§ **作業指示**
在留資格についての本文のうち、「日本政府や国際機関に関わる、公的な目的で滞在するための資格。」から「学業や文化活動、観光など、合計5種類あります。」までのすべてを一字も変えずに書き写してください。

活動内容により、1号、2号、3号の3種類に分類できる。

  • 対象者:技能実習生
  • 在留期間:最長で5年間

20.「特定活動」

日本政府や国際機関に関わる、公的な目的で滞在するための資格。
または、ワーキングホリデーなど、様々な活動を行うための資格。

  • 対象者:外交官の家事使用人・ワーキングホリデーなど
  • 在留期間:5年、3年、1年、6か月、3か月、または法務大臣が指定する期間

非就労資格5種類

非就労資格は、日本で仕事以外の活動をする場合に取得する資格です。
学業や文化活動、観光など、合計5種類あります。

では、それぞれ見ていきましょう。

1.「文化活動」

学術・芸術に関する活動、または日本文化や技芸の研究を行うための資格。
なお、報酬を得ることはできない。

  • 対象者:日本文化の研究者や芸術家など
  • 在留期間:3年、1年、6か月、3か月

2.「短期滞在」

観光・保養・スポーツ・親族の訪問・見学・講習・会合など、短期間のみ日本に滞在するための資格。
なお、報酬を得る活動はできない。

  • 対象者:観光客や短期的なビジネス目的の訪問者
  • 在留期間:90日、30日、15日

3.「留学」

日本の大学や専門学校、言語学校などで学業を行うための資格。

  • 対象者:留学生
  • 在留期間:学校の課程やプログラムの期間

4.「研修」

企業や団体などで、知識や経験を身につける研修を受けるための資格。
なお、研修において報酬を得ることはできない。

  • 対象者:研修生
  • 在留期間:研修プログラムの期間

5.「家族滞在」

[データセットの項目]
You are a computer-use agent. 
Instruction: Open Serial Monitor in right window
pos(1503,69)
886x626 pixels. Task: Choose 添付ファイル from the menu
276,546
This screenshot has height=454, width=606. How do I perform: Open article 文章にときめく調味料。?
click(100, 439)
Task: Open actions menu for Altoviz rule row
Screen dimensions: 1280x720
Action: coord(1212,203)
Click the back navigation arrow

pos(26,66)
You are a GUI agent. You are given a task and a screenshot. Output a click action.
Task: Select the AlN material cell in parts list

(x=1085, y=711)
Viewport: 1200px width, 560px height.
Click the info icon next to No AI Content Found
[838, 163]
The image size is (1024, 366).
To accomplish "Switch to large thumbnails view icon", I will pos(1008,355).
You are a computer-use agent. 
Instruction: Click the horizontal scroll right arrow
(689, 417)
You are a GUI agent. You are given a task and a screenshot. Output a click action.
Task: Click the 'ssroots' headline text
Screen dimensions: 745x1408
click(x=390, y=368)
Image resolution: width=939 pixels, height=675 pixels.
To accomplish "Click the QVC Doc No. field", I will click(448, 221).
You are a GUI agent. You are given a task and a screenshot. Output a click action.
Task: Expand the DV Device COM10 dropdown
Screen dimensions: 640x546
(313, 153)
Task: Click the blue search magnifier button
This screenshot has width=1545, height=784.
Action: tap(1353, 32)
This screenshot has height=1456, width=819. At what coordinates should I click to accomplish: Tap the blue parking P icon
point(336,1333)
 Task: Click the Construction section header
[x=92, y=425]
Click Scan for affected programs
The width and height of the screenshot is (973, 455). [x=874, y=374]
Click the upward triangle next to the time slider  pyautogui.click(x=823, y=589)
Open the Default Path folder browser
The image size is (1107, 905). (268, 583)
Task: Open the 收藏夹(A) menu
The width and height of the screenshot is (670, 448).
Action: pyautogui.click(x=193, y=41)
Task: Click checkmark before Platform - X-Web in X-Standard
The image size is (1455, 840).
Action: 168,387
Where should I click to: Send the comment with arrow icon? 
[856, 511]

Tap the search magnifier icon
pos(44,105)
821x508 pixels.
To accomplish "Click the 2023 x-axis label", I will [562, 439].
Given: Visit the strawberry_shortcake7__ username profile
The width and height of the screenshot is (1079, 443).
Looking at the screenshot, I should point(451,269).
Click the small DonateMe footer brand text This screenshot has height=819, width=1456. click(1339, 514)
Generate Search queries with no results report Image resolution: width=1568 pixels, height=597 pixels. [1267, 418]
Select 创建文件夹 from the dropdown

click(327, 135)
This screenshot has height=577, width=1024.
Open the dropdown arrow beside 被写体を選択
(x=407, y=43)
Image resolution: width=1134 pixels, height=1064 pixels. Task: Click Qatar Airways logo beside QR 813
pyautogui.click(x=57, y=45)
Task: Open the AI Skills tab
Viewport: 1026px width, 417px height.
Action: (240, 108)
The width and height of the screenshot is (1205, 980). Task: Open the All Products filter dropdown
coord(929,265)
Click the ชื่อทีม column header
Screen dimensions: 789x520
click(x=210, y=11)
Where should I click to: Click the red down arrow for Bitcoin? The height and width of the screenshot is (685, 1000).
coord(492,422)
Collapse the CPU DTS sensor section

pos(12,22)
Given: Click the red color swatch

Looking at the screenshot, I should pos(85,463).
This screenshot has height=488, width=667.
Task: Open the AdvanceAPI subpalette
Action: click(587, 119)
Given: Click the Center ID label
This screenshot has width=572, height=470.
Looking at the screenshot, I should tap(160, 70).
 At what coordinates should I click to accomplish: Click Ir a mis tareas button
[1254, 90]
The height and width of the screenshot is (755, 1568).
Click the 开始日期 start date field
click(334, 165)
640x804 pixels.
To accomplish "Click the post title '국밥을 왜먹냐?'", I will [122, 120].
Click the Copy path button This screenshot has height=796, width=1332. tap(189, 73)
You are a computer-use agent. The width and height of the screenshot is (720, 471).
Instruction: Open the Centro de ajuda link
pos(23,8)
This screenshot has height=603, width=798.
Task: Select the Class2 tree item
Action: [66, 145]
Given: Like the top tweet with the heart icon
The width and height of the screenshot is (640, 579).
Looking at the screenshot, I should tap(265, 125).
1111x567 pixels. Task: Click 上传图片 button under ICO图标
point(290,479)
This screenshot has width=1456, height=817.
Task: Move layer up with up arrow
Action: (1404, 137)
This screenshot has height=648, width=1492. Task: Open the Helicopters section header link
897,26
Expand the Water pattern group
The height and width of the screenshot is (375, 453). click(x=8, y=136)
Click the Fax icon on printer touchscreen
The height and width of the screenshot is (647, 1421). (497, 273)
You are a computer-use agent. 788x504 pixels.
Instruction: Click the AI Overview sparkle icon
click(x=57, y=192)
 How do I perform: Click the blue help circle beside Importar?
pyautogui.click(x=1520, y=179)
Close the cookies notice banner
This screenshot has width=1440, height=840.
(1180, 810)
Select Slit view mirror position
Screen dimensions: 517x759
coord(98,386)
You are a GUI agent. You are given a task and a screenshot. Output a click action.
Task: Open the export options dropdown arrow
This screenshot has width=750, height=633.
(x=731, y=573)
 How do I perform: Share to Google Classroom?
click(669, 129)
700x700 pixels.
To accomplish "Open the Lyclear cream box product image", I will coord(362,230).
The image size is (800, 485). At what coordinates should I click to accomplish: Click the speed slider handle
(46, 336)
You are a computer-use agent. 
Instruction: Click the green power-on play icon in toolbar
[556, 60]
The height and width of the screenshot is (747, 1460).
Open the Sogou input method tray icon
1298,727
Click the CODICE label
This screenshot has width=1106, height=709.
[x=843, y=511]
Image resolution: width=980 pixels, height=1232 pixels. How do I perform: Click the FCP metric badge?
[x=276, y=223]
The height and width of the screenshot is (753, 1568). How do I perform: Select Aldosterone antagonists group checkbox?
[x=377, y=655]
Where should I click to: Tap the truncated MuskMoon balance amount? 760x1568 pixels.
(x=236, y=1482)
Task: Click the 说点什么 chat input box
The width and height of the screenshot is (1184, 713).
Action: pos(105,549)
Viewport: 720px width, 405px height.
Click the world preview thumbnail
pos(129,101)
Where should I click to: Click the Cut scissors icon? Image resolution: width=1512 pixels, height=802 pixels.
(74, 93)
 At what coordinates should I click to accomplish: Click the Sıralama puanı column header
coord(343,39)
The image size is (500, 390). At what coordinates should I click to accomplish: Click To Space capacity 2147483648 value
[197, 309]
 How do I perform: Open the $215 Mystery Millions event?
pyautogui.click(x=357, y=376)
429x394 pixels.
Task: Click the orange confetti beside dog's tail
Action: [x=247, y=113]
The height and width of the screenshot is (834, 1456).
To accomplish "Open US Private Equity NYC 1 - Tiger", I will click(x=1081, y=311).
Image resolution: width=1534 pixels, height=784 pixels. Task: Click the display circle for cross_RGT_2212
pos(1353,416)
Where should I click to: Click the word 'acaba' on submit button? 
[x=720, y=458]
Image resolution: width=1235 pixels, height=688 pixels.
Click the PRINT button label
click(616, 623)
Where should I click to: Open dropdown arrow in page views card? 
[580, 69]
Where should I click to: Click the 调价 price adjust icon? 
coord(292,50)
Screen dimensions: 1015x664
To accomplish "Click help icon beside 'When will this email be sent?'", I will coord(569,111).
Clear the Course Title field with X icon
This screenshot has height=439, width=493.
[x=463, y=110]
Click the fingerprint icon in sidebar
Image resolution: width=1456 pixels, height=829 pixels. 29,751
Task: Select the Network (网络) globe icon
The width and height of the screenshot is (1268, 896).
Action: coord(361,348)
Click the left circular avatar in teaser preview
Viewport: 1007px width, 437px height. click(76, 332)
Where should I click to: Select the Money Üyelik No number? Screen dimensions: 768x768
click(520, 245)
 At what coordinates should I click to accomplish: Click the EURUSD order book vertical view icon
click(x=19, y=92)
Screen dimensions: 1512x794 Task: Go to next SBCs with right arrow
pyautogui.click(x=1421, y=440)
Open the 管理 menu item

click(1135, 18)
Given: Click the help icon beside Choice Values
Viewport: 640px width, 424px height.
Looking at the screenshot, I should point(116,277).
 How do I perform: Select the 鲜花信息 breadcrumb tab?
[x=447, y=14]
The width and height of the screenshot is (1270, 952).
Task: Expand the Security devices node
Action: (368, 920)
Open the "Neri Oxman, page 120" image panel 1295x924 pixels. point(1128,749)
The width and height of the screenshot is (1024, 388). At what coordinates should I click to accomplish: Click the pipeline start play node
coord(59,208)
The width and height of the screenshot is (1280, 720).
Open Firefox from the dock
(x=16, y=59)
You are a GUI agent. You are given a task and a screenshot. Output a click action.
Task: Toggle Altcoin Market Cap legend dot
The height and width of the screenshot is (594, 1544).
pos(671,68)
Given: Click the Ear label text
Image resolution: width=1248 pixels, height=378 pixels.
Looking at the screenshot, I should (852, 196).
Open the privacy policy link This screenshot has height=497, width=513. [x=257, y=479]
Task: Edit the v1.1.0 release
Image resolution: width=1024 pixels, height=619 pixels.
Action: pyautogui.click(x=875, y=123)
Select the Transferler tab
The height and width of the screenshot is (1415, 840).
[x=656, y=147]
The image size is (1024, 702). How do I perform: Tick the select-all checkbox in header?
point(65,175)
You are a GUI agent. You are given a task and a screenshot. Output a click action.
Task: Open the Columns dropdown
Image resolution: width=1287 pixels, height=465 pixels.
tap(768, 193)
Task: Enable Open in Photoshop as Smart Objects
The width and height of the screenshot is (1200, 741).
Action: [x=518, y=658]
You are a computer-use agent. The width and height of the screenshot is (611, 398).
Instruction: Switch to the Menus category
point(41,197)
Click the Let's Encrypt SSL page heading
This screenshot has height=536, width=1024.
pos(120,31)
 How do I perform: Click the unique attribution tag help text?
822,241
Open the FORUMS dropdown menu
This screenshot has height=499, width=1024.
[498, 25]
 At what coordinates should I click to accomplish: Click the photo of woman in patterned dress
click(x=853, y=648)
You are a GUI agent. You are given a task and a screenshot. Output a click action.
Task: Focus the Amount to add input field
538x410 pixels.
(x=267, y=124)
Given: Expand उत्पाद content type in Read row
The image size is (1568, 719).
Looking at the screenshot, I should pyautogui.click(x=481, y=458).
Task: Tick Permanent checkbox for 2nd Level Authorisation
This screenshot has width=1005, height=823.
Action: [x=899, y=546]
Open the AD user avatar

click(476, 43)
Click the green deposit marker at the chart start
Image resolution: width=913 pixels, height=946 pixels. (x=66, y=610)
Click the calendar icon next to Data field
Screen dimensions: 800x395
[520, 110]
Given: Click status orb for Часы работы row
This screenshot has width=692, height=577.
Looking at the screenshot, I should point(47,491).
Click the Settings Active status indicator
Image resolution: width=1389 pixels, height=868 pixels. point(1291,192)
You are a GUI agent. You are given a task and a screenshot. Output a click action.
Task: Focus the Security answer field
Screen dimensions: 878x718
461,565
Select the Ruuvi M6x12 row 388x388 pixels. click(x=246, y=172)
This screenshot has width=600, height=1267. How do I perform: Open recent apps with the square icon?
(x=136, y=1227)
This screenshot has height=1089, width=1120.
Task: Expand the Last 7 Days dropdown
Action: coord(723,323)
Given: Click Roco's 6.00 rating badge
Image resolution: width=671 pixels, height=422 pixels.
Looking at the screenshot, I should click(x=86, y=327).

§ **回答欄**
日本政府や国際機関に関わる、公的な目的で滞在するための資格。
または、ワーキングホリデーなど、様々な活動を行うための資格。

  • 対象者:外交官の家事使用人・ワーキングホリデーなど
  • 在留期間:5年、3年、1年、6か月、3か月、または法務大臣が指定する期間

非就労資格5種類

非就労資格は、日本で仕事以外の活動をする場合に取得する資格です。
学業や文化活動、観光など、合計5種類あります。